Leave out the pictures, and copy exactly the lines from the line with "Given: Open the Statistics tab" through the last line of the data below.

*** Opening of MATERIAL SUPPLIED ***

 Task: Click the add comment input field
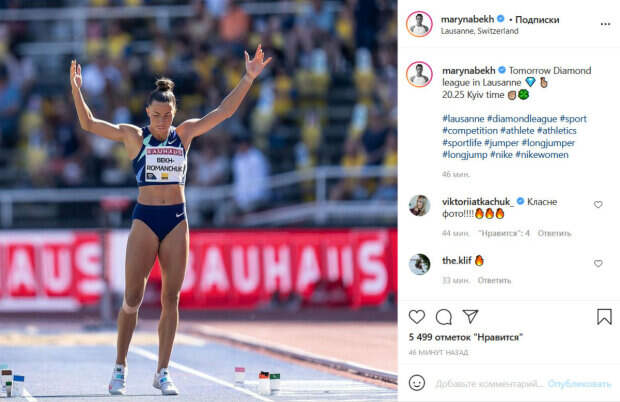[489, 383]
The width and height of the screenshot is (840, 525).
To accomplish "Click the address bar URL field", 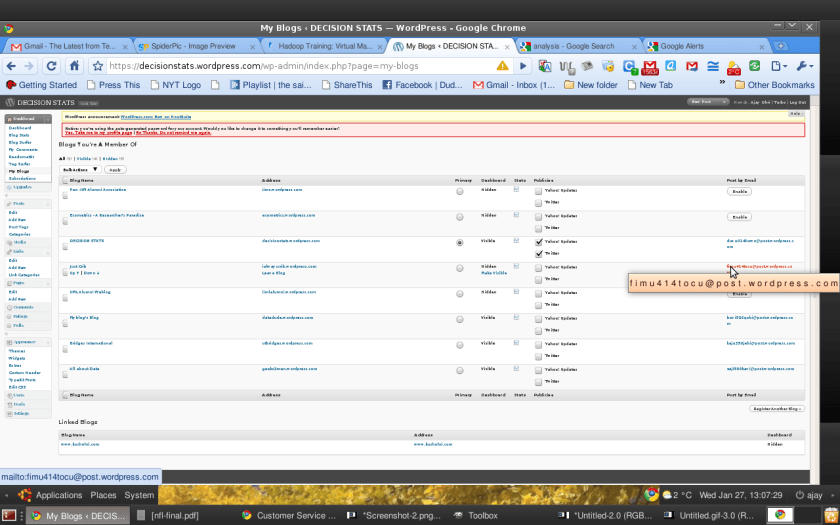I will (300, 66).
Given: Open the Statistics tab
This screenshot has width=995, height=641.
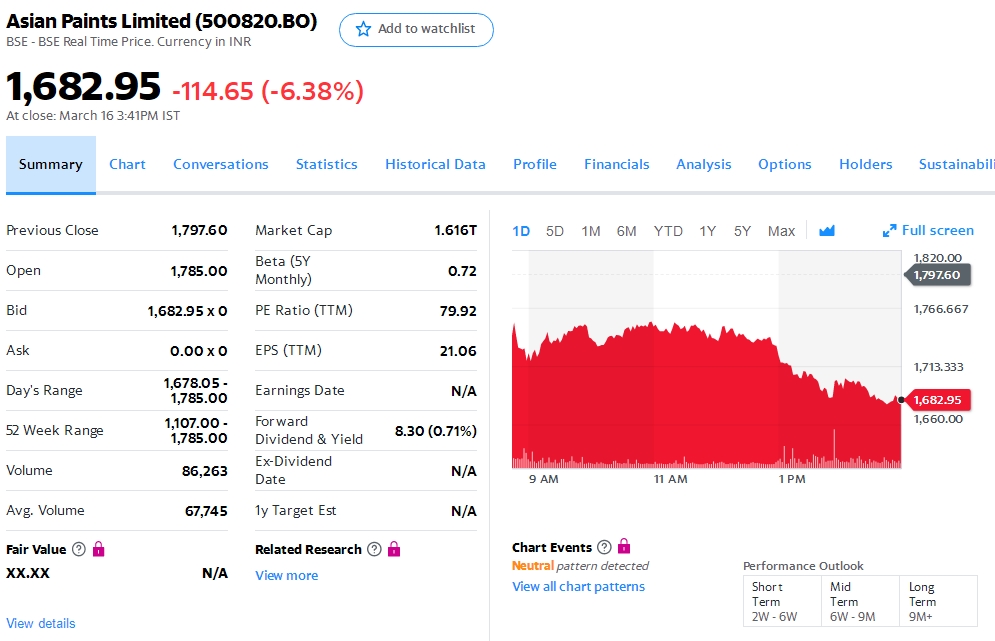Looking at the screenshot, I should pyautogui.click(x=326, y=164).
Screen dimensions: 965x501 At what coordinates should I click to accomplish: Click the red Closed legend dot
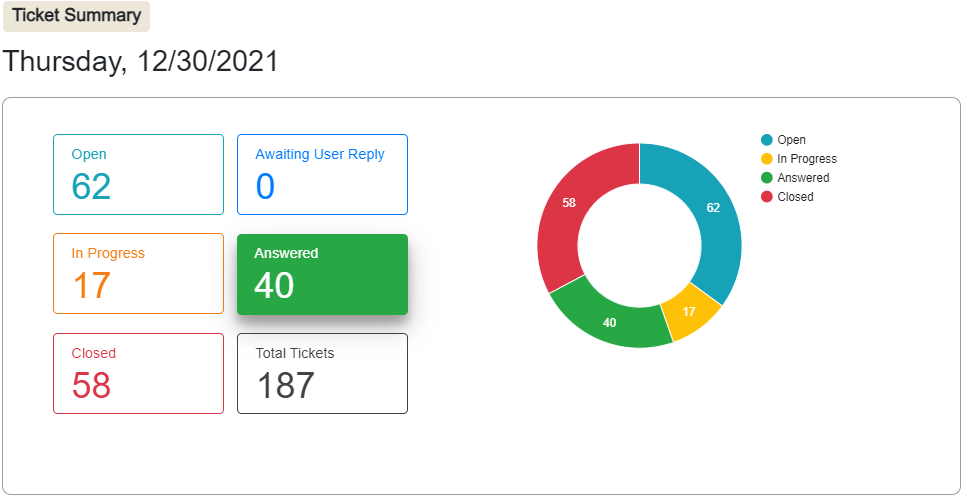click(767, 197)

*** Close of MATERIAL SUPPLIED ***

[SOLVED PROBLEM]
Given: Open the Statistics tab
This screenshot has width=995, height=641.
Looking at the screenshot, I should pyautogui.click(x=326, y=164).
Screen dimensions: 965x501 At what coordinates should I click to accomplish: Click the red Closed legend dot
click(767, 197)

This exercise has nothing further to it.